**TASK DETAILS**
Could you return all of the records exactly as they stand?

**SOURCE DATA**
◇ ◇ ◇
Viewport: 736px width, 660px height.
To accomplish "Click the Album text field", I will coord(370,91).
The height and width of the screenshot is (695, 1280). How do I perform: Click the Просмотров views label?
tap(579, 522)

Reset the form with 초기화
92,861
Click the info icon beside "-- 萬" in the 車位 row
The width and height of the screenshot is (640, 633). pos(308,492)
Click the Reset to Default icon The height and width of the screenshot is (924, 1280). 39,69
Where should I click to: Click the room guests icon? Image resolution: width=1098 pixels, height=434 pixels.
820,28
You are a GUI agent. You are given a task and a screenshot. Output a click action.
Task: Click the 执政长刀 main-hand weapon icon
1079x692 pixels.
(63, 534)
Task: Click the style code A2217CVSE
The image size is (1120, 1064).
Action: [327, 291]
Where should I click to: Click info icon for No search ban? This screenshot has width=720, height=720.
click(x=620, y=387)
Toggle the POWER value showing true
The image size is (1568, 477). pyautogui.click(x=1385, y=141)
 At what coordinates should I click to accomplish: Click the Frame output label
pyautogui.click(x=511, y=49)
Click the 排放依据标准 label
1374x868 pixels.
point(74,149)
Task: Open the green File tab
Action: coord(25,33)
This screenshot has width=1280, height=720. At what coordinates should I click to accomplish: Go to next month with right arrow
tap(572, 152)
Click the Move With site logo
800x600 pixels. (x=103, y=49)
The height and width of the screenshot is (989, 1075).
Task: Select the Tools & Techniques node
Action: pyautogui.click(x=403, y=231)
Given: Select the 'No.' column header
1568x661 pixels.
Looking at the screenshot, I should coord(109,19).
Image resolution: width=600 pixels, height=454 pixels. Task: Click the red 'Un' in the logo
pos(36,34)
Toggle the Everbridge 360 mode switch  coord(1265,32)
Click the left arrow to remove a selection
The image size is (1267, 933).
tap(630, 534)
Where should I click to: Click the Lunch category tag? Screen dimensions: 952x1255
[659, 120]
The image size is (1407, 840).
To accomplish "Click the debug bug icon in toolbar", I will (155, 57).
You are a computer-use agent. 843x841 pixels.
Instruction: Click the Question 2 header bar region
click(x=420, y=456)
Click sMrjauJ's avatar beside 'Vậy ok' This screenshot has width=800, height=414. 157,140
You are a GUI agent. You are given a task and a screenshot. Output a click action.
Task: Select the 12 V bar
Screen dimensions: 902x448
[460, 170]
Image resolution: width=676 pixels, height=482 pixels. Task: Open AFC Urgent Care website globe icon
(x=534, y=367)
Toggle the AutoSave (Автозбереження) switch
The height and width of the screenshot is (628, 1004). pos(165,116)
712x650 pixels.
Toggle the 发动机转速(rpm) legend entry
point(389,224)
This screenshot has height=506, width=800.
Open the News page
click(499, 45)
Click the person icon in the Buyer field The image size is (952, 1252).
◇ ◇ ◇
**TASK RESULT**
Viewport: 736px width, 660px height.
To accomplish "Click the Album text field", I will coord(370,91).
The height and width of the screenshot is (695, 1280). How do I perform: Click the Просмотров views label?
tap(579, 522)

Reset the form with 초기화
92,861
Click the info icon beside "-- 萬" in the 車位 row
The width and height of the screenshot is (640, 633). pos(308,492)
Click the Reset to Default icon The height and width of the screenshot is (924, 1280). 39,69
Where should I click to: Click the room guests icon? Image resolution: width=1098 pixels, height=434 pixels.
820,28
You are a GUI agent. You are given a task and a screenshot. Output a click action.
Task: Click the 执政长刀 main-hand weapon icon
1079x692 pixels.
(63, 534)
Task: Click the style code A2217CVSE
The image size is (1120, 1064).
Action: [327, 291]
Where should I click to: Click info icon for No search ban? This screenshot has width=720, height=720.
click(x=620, y=387)
Toggle the POWER value showing true
The image size is (1568, 477). pyautogui.click(x=1385, y=141)
 At what coordinates should I click to accomplish: Click the Frame output label
pyautogui.click(x=511, y=49)
Click the 排放依据标准 label
1374x868 pixels.
point(74,149)
Task: Open the green File tab
Action: coord(25,33)
This screenshot has width=1280, height=720. At what coordinates should I click to accomplish: Go to next month with right arrow
tap(572, 152)
Click the Move With site logo
800x600 pixels. (x=103, y=49)
The height and width of the screenshot is (989, 1075).
Task: Select the Tools & Techniques node
Action: pyautogui.click(x=403, y=231)
Given: Select the 'No.' column header
1568x661 pixels.
Looking at the screenshot, I should coord(109,19).
Image resolution: width=600 pixels, height=454 pixels. Task: Click the red 'Un' in the logo
pos(36,34)
Toggle the Everbridge 360 mode switch  coord(1265,32)
Click the left arrow to remove a selection
The image size is (1267, 933).
tap(630, 534)
Where should I click to: Click the Lunch category tag? Screen dimensions: 952x1255
[659, 120]
The image size is (1407, 840).
To accomplish "Click the debug bug icon in toolbar", I will (155, 57).
You are a computer-use agent. 843x841 pixels.
Instruction: Click the Question 2 header bar region
click(x=420, y=456)
Click sMrjauJ's avatar beside 'Vậy ok' This screenshot has width=800, height=414. 157,140
You are a GUI agent. You are given a task and a screenshot. Output a click action.
Task: Select the 12 V bar
Screen dimensions: 902x448
[460, 170]
Image resolution: width=676 pixels, height=482 pixels. Task: Open AFC Urgent Care website globe icon
(x=534, y=367)
Toggle the AutoSave (Автозбереження) switch
The height and width of the screenshot is (628, 1004). pos(165,116)
712x650 pixels.
Toggle the 发动机转速(rpm) legend entry
point(389,224)
This screenshot has height=506, width=800.
Open the News page
click(499, 45)
Click the person icon in the Buyer field The image size is (952, 1252).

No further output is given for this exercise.